Ta strona została uwierzytelniona.

216
WYBÓR PISM J. I. KRASZEWSKIEGO.

— Odźwierny jest gaduła, a lubi piwo; jego musiałam najprzód za język pociągnąć, żeby wiedzieć jak z innymi gadać... No! co to długo męczyć JPana? Tam już pańskiego syna nie ma.
Stolnikowicz cofnął się przerażony, załamał ręce, i krzyknął głosem straszliwym:
— Co się z nim stało? Nie ma? cóż z nim zrobili? Kłamią złodzieje!!
Szuba potrząsł głową, widząc gniew stolnikowicza.
— Był syn pański, to prawda, przywieźli go tu jak w bawełnie delikatnie, pieszcząc gdyby własne dziecię... ale zaraz mu dodali Francuza guwernera, i wyprawili go do Paryża.
— Jakto może być? kiedyż?
— A! dzisiaj rano!
— Dziś rano! krzyknął p. Krzysztof, jakby się gonić zabierał, — to jeszcze go napędzić i odebrać im można...
— Co pan myśli? On pocztą pojechał, a jutro będzie za granicą! Jeżeli oni chcieli go od jegomości odsunąć, nie ma co gadać: dobrali dobrze sposobów!

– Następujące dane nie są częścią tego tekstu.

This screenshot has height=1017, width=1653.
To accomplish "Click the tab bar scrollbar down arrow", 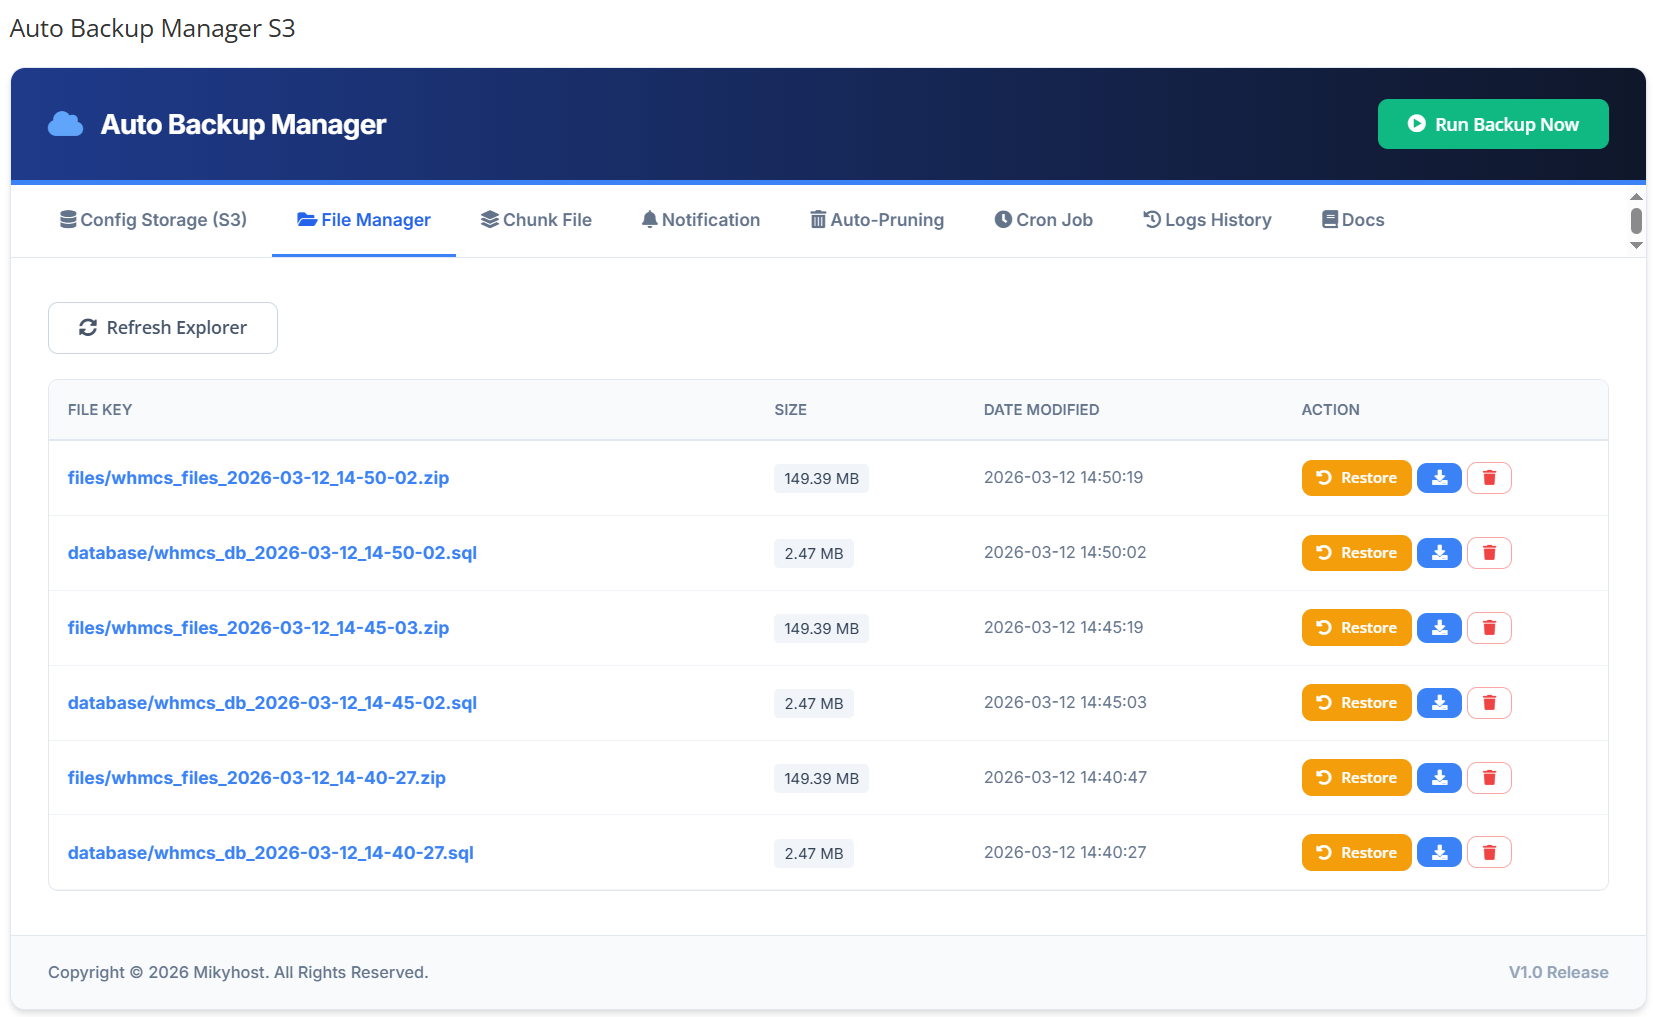I will pos(1636,245).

Albo kto wie jaką powieźli drogą!
Pan Krzysztof stał zmartwiały, z rękami ściśniętemi, łzy mu płynęły z oczu; Żydowi aż się go żal zrobiło, i spochmurniał.

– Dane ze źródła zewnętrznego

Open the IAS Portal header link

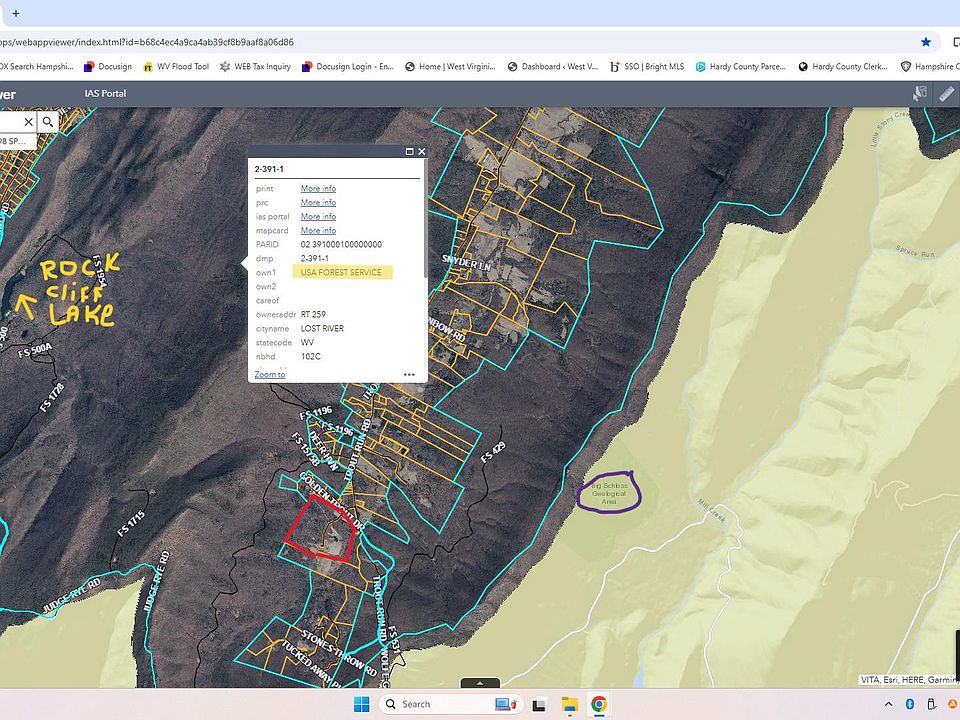click(x=105, y=94)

— O! o! co to tak bardzo strasznego — dodał, — jak się chłopiec trochę przetrzęsie? Jeżeli oni powinni będą panu oddać, przywiozą go i z Paryża!
Stolnikowicz nie odpowiedział: przybity, zrozpaczony, zwiesił głowę na piersi; słowa mu się przez wargi drżące nie mogły przecisnąć; bełkotał niewyraźnie sam do siebie:
— Do Paryża! powieźli go do Paryża!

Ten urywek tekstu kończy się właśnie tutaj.